With just a few more technological evolutions, "The Polar Express" may change the way people consider performance -- actors no longer would be constrained by their own bodies.

Harrison Ford could be 80 and still playing a young "Indiana Jones." Sean Connery could play himself circa "Dr. No" in a new James Bond movie. Jack Nicholson could star as a 16-year-old, and Haley Joel Osment could play a geriatric.

Actors could swap and trade digital bodies: Tom Cruise could perform as Humphrey Bogart; Julia Roberts could try Rita Hayworth. Or Eddie Murphy could easily play every character in a film -- old, young, heavy, skinny, white, black, male, female -- without any makeup or prosthetics.

"The Polar Express" director Robert Zemeckis, renowned for using state-of-the-art effects in his films, including the "Back to the Future" trilogy, "Who Framed Roger Rabbit" and "Cast Away," said the breakthrough came about four years ago when Hanks sent him a copy of the slim, beloved 1985 children's book by illustrator Chris Van Allsburg.

The actor wanted to see if it could be made into a film.

"I looked at these beautiful paintings and said, 'It's great but how are we going to do a movie like this?"' Zemeckis said. "We thought about it, and thought about it and realized the emotion of the book was in the paintings. The story was really interesting but the paintings are what made that book so popular.

"We never thought it was appropriate for 'The Polar Express' to be an animated cartoon," Zemeckis added. "And to do it live action would not be absolutely true to the emotion of the book. So we came up with this process that we called performance capture. It's digitally rendered, but there's no animation."

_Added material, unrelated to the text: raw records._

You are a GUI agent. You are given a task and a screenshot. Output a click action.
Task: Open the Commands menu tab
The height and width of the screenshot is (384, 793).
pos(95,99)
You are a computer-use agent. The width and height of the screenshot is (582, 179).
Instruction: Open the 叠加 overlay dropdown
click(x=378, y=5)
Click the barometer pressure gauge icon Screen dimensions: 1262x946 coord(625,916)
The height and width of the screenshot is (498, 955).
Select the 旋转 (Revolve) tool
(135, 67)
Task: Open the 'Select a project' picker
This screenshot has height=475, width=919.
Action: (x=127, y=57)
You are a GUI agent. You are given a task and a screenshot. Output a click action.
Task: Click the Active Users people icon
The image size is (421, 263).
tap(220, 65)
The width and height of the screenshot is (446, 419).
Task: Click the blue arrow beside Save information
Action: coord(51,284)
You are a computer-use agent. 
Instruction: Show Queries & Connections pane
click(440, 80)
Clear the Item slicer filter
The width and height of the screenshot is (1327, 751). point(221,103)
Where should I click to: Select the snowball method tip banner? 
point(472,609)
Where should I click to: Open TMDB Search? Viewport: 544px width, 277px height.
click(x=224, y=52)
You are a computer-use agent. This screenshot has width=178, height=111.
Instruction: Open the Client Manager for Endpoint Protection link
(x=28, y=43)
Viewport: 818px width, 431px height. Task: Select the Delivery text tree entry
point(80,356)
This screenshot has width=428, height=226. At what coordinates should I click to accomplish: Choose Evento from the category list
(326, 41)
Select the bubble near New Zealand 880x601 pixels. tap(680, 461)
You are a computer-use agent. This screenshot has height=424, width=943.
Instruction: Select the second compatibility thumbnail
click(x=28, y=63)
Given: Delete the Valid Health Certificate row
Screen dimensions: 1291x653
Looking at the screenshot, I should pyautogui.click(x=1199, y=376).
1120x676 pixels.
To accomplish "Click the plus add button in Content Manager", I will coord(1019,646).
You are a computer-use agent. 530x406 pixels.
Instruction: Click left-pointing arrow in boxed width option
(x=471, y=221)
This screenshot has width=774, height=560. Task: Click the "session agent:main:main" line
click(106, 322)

By that method, he said, they were able to create the soft pastel imagery of Van Allsburg's book through computer technology but the characters were not manipulated by animators to coincide with the actors' voices, as in such films as "The Incredibles" and "Shrek."

Hanks was familiar with that kind of work from playing Woody the cowboy in the "Toy Story" movies: he recorded lines, then left the body to animators.

"This is not one of those movies," Hanks said. "Everything you see (in 'The Polar Express') performed by a human being was performed by a human being on a soundstage."

The sensors on Hanks' suit and face were recorded as he moved around a mostly vacant room, and those gestures and expressions were layered with a digital skin that moved in relation to the actor.

"There's no reason to do a movie like 'Mystic River' this way," Zemeckis said, referring to last year's effects-free, gritty drama that won Oscars for Sean Penn and Tim Robbins. "But there is the chance now to let imagination run wild."

Motion capture computerization became familiar to most moviegoers when actor Andy Serkis controlled the movements of Gollum in "The Lord of the Rings," and it's a common technique used on sports figures like Tiger Woods to animate their own moves in video games.

But the subtleties of human expression are so delicate that most eye, mouth and face movement traditionally have been left to animators, who frequently work from tapes of the actors.

"The Polar Express" pushed the technology into a new dimension by mapping the areas of Hanks' face with 152 sensors, so his instinctual movements control the faces of his characters.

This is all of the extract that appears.